Google系ツールを日常的に使っている人: Geminiとスプレッドシートの組み合わせが相性が良く、集計からファイルの書き出しまで一連の流れを組みやすい。
WordやOutlookも含めて業務効率化したい人: 将来的にExcel内蔵のCopilotを見据えつつ、まずは無料の範囲でAIとの付き合い方に慣れておくとスムーズに移行できる。
使うときに知っておきたい注意点
個人情報や社外秘のデータをそのままAIチャットに貼り付けるのは避け、必要な範囲だけを抜き出したサンプルデータで試すのが安全な使い方だ。無料プランでは入力内容がサービス改善に使われる可能性がある点も、提供元の方針として案内されていることが多い。
また、AIが提案する関数やコードは万能ではなく、実際のデータに当てはめたときに微調整が必要になる場面もある。
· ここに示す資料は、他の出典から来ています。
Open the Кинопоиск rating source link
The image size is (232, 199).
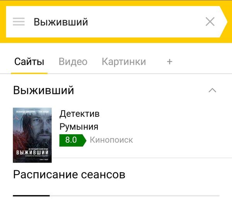[111, 140]
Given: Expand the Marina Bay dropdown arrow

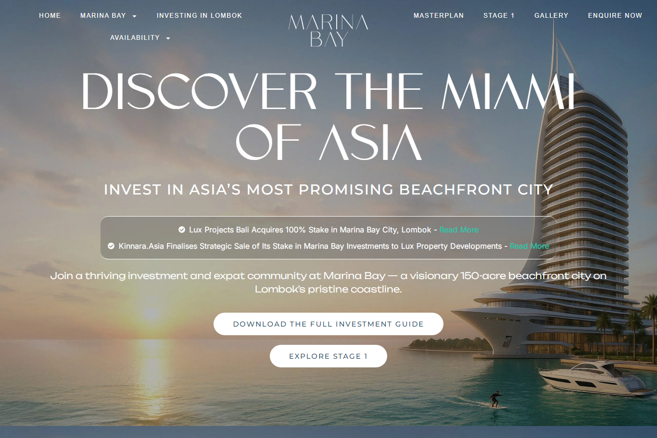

提案をそのまま鵜呑みにせず、一度小さな範囲で試してから本番のシートに反映する、という手順を踏むと安心して活用できる。
会社としてAIを本格的に業務導入する場合は、入力データが学習に使われない設定のある法人向けプランを検討する、という選択肢も用意されている。個人の日常的な作業であれば、まずは無料の範囲で十分に恩恵を受けられるはずだ。
まとめ
エクセル生成AIは、無料の範囲でも関数の提案や表テンプレートの作成、VBAコードの生成まで幅広くカバーできる心強い存在になっている。ChatGPTとGeminiはチャット形式で気軽に相談でき、Googleスプレッドシートと組み合わせればより実務的な集計フローも組みやすい。一方でCopilotのようにExcelアプリと深く統合されたAIは、フル活用に有料プランが必要になる場合がある点を踏まえたうえで、目的に合ったツールを選ぶことが大切だ。まずは無料のAIで小さな作業から試し、必要に応じて活用の幅を広げていくのが、無理なく続けられる進め方といえる。
エクセル生成AI無料の使い方5選をまとめました
ChatGPT・Geminiの無料版での関数相談、スプレッドシートとの連携による自動集計、Copilotの無料範囲の理解、VBA自動生成の活用という5つの切り口を押さえておけば、コストをかけずにエクセル作業をぐっと効率化できる。データの扱いには気を配りつつ、まずは身近な作業から気軽に試してみてほしい。